Başım dönüyordu ve içimi döküp ağlamak istiyordum.
Onun yerine , işime odaklanmaya çalıştım.
Yeni patronum Bay Greyson'u aradım."İyi akşamlar Bay Greyson"
"Size de , bir sorun mu var?"
"Hayır tabii ki de yok ben sadece ıhm" ne diyeceğimi bende o saniyeler arası unutmuştum "Ben işime yüklenmek istiyorum ve" cümlemi tamamlayamadan Bay Greyson konuşmaya başladı "Pekala, bunu neden benimle bir akşam yemeğinde konuşmuyoruz"Kulağım ve omzum arasına sıkıştırdığım telefonu sabit durdurmayı beceremesemde, mutlu bir şekilde söylemeye dikkat ederek kabul ettim.
"Saat dokuzda sizi evinizin önünden alırım"Telefonu kapatıp odama gittim.

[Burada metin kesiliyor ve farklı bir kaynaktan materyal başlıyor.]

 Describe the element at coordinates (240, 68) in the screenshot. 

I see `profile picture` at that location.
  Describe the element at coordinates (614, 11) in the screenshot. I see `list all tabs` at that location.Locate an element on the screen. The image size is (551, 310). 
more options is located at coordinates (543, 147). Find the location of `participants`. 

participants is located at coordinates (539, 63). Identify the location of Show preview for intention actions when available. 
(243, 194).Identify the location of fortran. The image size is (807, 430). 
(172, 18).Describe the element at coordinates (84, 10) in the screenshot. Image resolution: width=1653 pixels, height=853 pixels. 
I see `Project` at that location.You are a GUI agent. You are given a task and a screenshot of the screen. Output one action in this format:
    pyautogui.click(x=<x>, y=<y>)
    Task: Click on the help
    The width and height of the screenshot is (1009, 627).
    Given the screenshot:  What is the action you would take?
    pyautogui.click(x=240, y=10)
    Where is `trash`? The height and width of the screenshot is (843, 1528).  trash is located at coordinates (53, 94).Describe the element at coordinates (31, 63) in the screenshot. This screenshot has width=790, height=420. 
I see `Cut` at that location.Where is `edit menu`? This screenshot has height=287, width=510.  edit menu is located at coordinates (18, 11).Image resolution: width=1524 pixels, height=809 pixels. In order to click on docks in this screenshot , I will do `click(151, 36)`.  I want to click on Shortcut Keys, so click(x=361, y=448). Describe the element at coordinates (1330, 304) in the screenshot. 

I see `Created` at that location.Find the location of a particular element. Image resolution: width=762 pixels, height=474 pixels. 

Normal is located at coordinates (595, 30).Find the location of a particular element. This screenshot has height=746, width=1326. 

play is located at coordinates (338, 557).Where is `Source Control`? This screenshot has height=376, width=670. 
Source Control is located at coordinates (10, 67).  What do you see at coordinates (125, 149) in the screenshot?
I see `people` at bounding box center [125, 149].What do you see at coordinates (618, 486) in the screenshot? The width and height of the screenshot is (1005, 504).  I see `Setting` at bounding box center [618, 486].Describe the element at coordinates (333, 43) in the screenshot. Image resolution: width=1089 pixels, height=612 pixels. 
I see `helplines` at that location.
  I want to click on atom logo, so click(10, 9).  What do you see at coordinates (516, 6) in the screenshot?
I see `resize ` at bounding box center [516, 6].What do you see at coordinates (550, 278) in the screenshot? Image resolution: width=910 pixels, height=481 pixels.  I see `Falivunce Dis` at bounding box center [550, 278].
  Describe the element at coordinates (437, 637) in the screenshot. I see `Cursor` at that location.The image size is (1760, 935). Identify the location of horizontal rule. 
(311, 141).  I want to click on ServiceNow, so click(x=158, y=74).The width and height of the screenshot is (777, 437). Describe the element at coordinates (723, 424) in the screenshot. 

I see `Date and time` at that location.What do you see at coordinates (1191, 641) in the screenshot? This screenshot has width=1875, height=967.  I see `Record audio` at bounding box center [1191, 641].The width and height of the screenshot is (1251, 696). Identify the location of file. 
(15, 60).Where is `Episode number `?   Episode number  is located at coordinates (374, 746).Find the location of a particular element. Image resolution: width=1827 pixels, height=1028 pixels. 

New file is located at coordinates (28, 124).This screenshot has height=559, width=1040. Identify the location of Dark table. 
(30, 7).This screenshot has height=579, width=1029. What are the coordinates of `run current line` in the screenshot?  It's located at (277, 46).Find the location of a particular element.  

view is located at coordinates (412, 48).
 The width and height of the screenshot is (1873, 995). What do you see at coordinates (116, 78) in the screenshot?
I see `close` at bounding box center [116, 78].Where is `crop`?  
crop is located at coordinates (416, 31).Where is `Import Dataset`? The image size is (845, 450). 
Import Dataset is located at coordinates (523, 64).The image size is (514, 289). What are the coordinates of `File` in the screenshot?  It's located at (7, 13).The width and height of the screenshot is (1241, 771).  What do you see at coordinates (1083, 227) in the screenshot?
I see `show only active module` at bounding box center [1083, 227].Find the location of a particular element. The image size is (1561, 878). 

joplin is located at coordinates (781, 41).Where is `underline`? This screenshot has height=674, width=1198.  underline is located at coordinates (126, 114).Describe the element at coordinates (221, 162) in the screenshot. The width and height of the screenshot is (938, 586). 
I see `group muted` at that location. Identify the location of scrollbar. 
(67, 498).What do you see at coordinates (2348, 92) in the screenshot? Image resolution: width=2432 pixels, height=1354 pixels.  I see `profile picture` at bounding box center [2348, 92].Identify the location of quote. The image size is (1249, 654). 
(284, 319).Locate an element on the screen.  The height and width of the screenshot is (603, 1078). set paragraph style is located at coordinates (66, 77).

Bugün bir randevum vardı.Ya da iş toplantısı her neyse.Bu yaptığım bir intikamdı ve benim şu anda Bay Bieber'ın intikamını almak için gözüm dönüyordu.Randevu için sade bir elbise seçtim.Göğsüme inen derin dekoltesinde, boynumda bir kolye aradım.Gözüme Bay Bieber'ın aldığı elmaslarla dolu kolye çarpsada takmak istemedim.
Şu anda aklımda onunla ilgili hiç bir şeny olmamalıydı.Kendi kariyerim , aşktan daha önce gelmeliydi.
Elbisenin askılarını kolumdan geçirdiğimde boy aynasının karşısında kendimi inceledim.En son boy aynasında kendime baktığımda belime sarılan iki kol olurdu veya açıkta kalan boynumu öpen dudaklar.
Duymak istediğim iltifatları sevdiğim adamdan duymak gibi."Şuanda belime kollarını sarıp ,her şeyin iyi olacağını söylemene çok ihtiyacım var" göğüslerime dökülen saçlarımın arasından parmaklarımı geçirdim.
Yaptığım makyajı son kez aynada kontrol ettiğimde saat dokuza on vardı.
O birazdan burada olacaktı , neden heyecanlı değilsin!
Çünkü o Bay Bieber değil.Başımı sertçe iki yana salladım "Unut onu Aniella , en azından sadece bir günlüğüne" sesim titrerken göz yaşlarımı geri yolladım.
Kapı çalmıştı.
Bu sefer hiç bir şeyi kırmamıştım zaten beni iyileştirmek isteyen bir adamla yemeğe çıkmıyordum.
Yavaş adımlarla kapıya yürüdüm ve yüzüme yapmacık durmayan bir gülümseme yerleştirdim."Çok güzel görünüyorsunuz" dedi yeşil gözleri parlarken tebessüm ettim.
Hiç bir iltifatı Bay Bieber'ın hissettirdiği gibi hissettirmiyordu.